Find the molarity and molality of 37.0 wt% HCl. The density of a substance is the mass per unit volume. The table inside the back cover of this book tells us that the density of the reagent is 1.19 g/mL.
Normal alkanes are hydrocarbons with the formula CnH2n+2. Plants selectively synthesize alkanes with an odd number of carbon atoms. The concentration of C29H60 in summer rainwater collected in Hannover, Germany, is 34 ppb. Find the molarity of C29H60 and express the answer with a prefi x from Table 1-3.
The Correct Answer and Explanation is :
Let’s go step by step and solve these problems.
Problem 1: Molarity and Molality of 37.0 wt% HCl
- Given:
- Mass percentage of HCl = 37.0%
- Density of solution = 1.19 g/mL
- Molar mass of HCl = 36.46 g/mol
Step 1: Find Molarity (M)
Molarity (M) is defined as:
[
M = \frac{\text{moles of solute}}{\text{liters of solution}}
]
- Assume 1 L of solution:
- Mass of solution = ( 1.19 \times 1000 = 1190 ) g
- Mass of HCl = ( 0.37 \times 1190 = 440.3 ) g
- Moles of HCl = ( \frac{440.3}{36.46} = 12.08 ) moles
- Volume of solution = 1 L
[
M = \frac{12.08}{1} = 12.08 \text{ M}
]
Step 2: Find Molality (m)
Molality (m) is defined as:
[
m = \frac{\text{moles of solute}}{\text{kg of solvent}}
]
- Mass of solvent (water) = ( 1190 – 440.3 = 749.7 ) g = 0.7497 kg
- Molality:
[
m = \frac{12.08}{0.7497} = 16.1 \text{ m}
]
Thus, Molarity = 12.08 M and Molality = 16.1 m.
Problem 2: Molarity of C29H60 in Rainwater
- Given:
- Concentration = 34 ppb (parts per billion)

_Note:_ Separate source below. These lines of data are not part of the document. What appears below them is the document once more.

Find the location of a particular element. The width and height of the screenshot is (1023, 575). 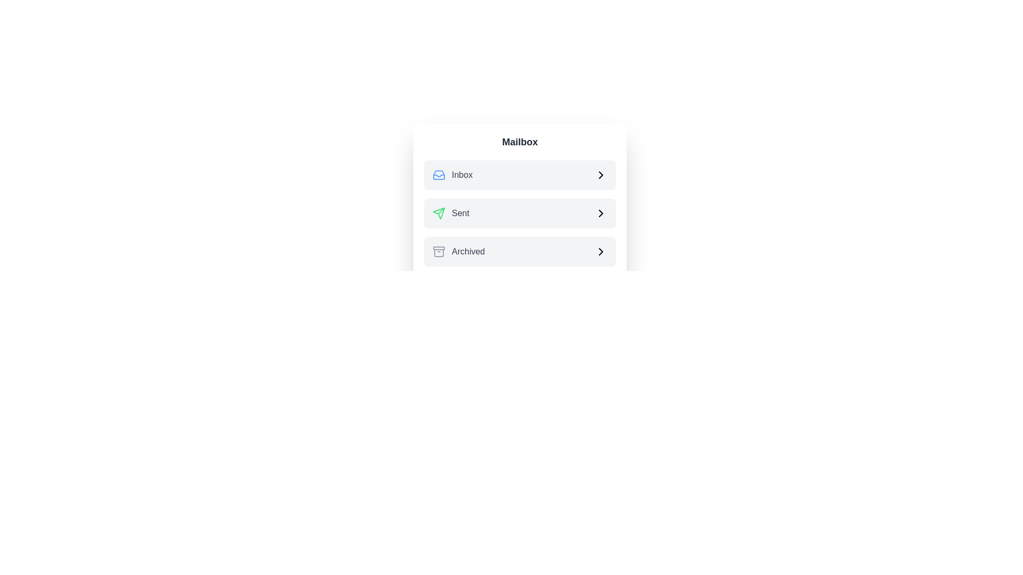

the navigation arrow located to the far right of the 'Inbox' option in the vertical menu list titled 'Mailbox' is located at coordinates (601, 174).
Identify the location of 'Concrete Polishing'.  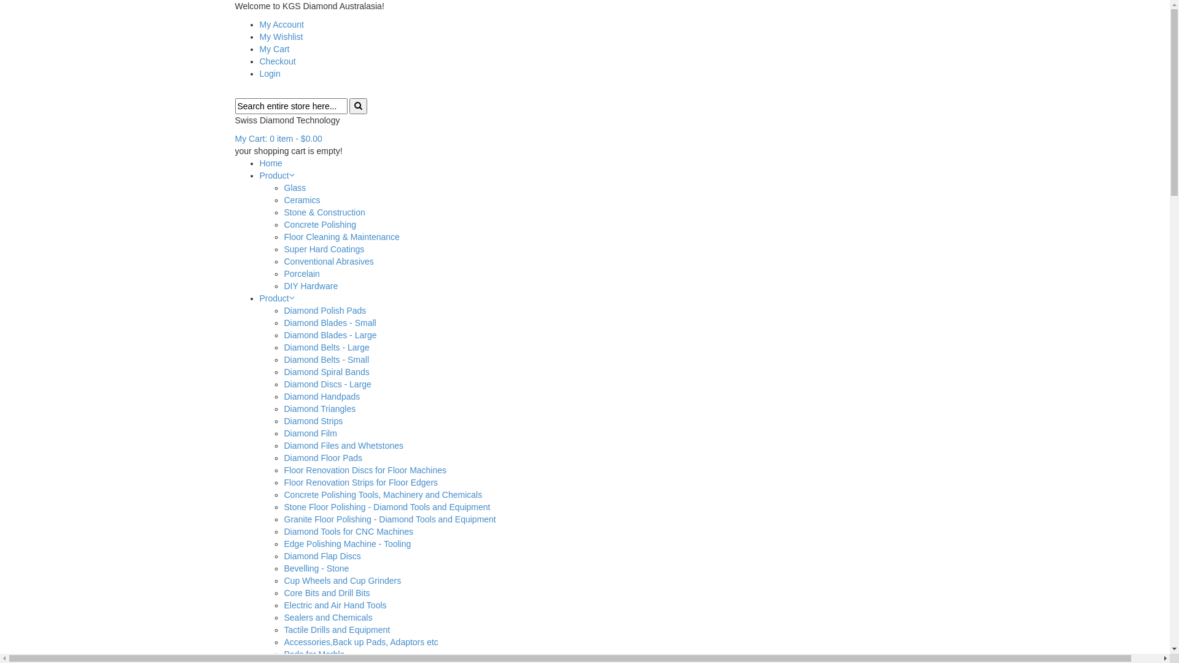
(320, 225).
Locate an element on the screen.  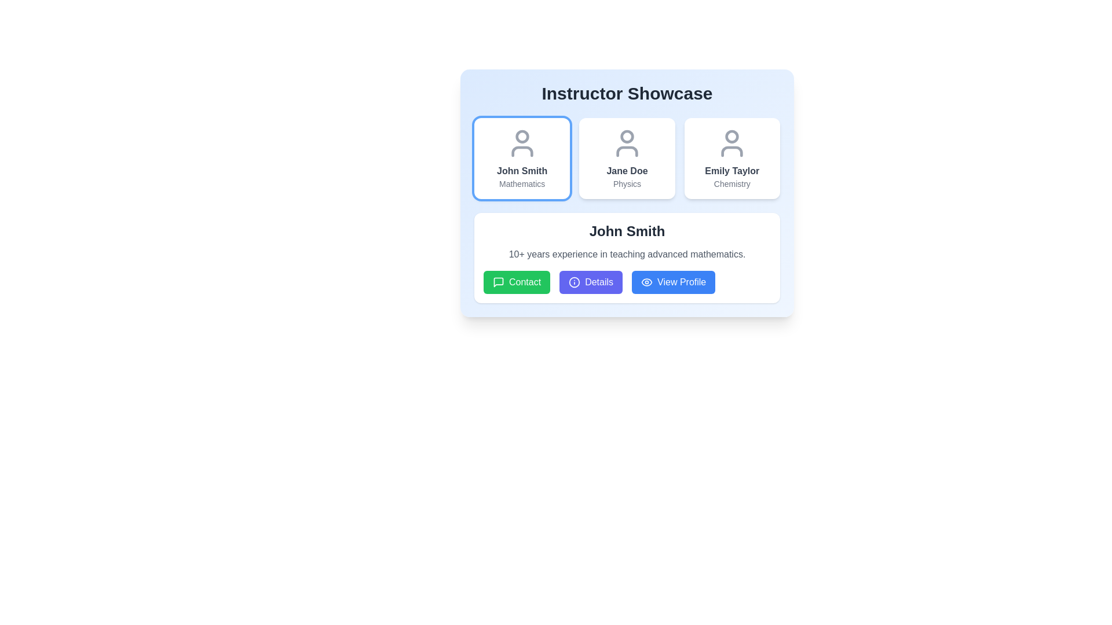
the Profile Card for instructor Jane Doe, which showcases her expertise in Physics, located in the middle column of the grid layout is located at coordinates (627, 193).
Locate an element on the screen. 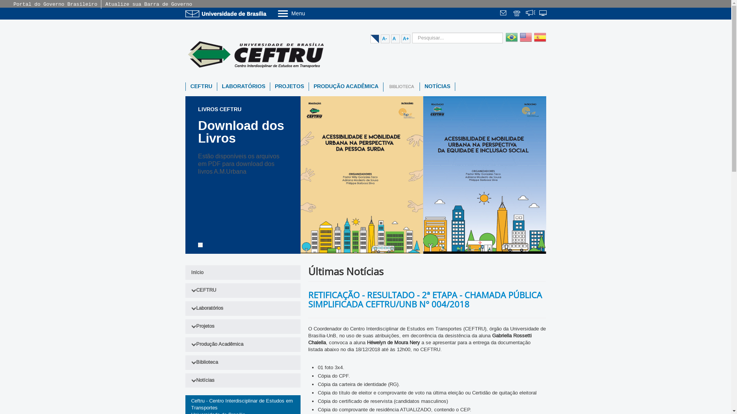  'Atualize sua Barra de Governo' is located at coordinates (148, 4).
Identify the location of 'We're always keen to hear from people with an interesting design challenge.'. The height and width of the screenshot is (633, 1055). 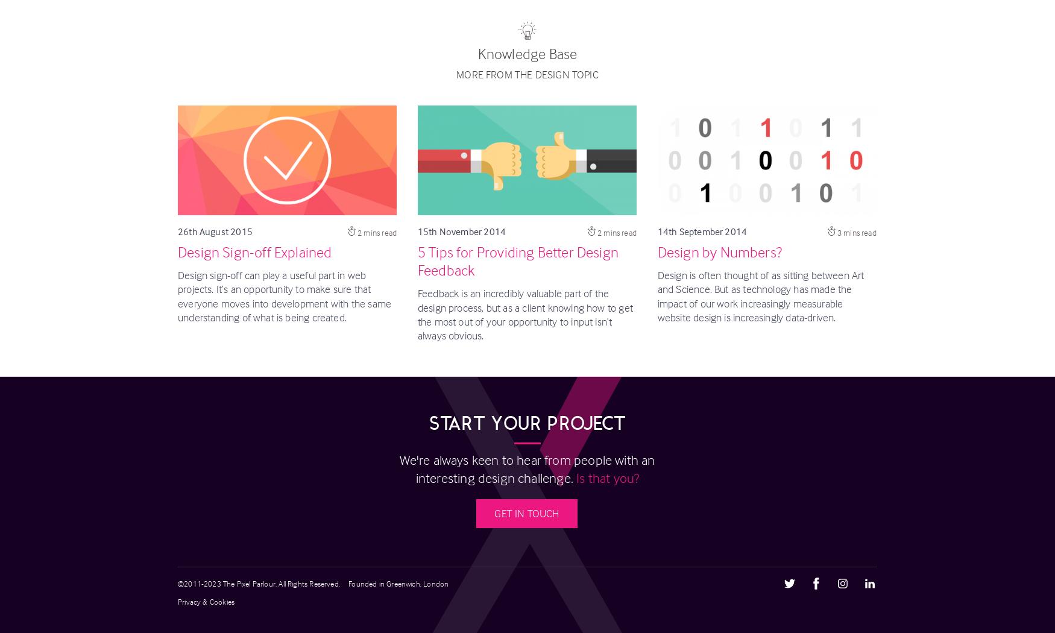
(399, 469).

- Molar mass of C29H60 = 408.8 g/mol
- Assume density of water = 1 g/mL
Step 1: Convert ppb to g/L
[
34 \text{ ppb} = 34 \times 10^{-9} \text{ g per g of solution}
]
Since the density of water is 1 g/mL:
[
34 \times 10^{-9} \text{ g/mL} = 34 \times 10^{-6} \text{ g/L}
]
Step 2: Find Molarity
[
M = \frac{\text{mass of solute} (g/L)}{\text{molar mass} (g/mol)}
]
[
M = \frac{34 \times 10^{-6}}{408.8} = 8.32 \times 10^{-8} \text{ M}
]
Using prefixes, this is:
[
83.2 \text{ nM} \quad (\text{nano-molar})
]
Thus, the molarity of C29H60 in rainwater is 83.2 nM.
Explanation (300 words)
Understanding the concentration of chemical solutions is essential in both laboratory and environmental chemistry. Molarity (M) and molality (m) are two key concentration units. Molarity is the number of moles of solute per liter of solution, while molality is the number of moles per kilogram of solvent. In the case of 37.0 wt% HCl, the given density allows us to determine how much mass corresponds to 1 L of solution. Using these values, we calculate molarity as 12.08 M and molality as 16.1 m.
For the second problem, environmental chemists often measure organic compounds like alkanes in rainwater. The presence of hydrocarbons in rain is mainly due to atmospheric deposition from sources like plant waxes and pollution. The unit ppb (parts per billion) represents the ratio of the solute mass to the total mass of the solution. Since water density is approximately 1 g/mL, we convert 34 ppb of C29H60 into grams per liter and use the molar mass to determine its molarity, yielding 83.2 nM.
Both problems illustrate different approaches to handling concentration units. HCl, a strong acid, is present at a high concentration, while the hydrocarbon in rainwater exists in trace amounts. Such calculations are crucial in fields ranging from chemical manufacturing to environmental monitoring, where precise measurements impact industrial applications and ecological assessments.
Now, I’ll generate an image representing these concepts.
Here is the chemistry-themed infographic illustrating the concepts of molarity and molality for the 37.0 wt% HCl solution and the hydrocarbon concentration in rainwater. Let me know if you need any modifications or further explanations!